The outspoken and outgoing dean of St Patrick’s Cathedral in Dublin has warned that a lack of ecumenism in Ireland has led to the ‘demoralised’ state of the Catholic Church in Ireland.
On the eve of his retirement, The Very Rev Robert MacCarthy a senior figure in the Church of Ireland, said that the state of the Irish Catholic Church “may have something to do with its lack of ecumenism.”
Rev MacCarthy, 71, complained that there was little beyond personal friendships in the drive towards ecumenism in Ireland.
“While I have been happy to welcome the present Roman Catholic Archbishop of Dublin as a preacher here, I have to say that there has been no reciprocal invitation to the Pro-Cathedral,” he said.
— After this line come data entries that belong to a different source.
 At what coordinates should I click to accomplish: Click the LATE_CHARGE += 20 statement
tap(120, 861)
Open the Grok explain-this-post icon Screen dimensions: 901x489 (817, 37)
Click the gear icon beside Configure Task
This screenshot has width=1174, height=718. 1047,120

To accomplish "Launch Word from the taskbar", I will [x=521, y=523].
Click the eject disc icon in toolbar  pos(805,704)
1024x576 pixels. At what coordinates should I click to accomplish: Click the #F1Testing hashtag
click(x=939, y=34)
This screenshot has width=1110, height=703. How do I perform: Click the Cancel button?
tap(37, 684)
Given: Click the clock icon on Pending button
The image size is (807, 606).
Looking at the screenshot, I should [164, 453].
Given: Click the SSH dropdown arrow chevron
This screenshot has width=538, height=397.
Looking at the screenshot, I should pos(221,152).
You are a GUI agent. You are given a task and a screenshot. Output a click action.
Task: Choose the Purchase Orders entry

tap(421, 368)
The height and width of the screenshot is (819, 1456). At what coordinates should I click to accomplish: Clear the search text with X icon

In his final sermon as dean at St Patricks, he complained that ecumenism in Ireland seemed “to be equated to fellowship between the two archbishops; that should merely be the first step.”
Dean MacCarthy, who retires from his position on Wednesday, was elected to his position in 1999, and is seen by some as an iconoclast.
He has been the focus of criticism by elements of the Catholic church, who have challenged his ordinary status, and has come under fire from some Episcopal colleagues too, who dislike his outspoken nature.
But in return he has also been fierce in his criticism of his own church, claiming they had been: “lucky that there was no inquiry into sexual abuse within the Church of Ireland – if there had been, I doubt if we would have been found to be blameless.”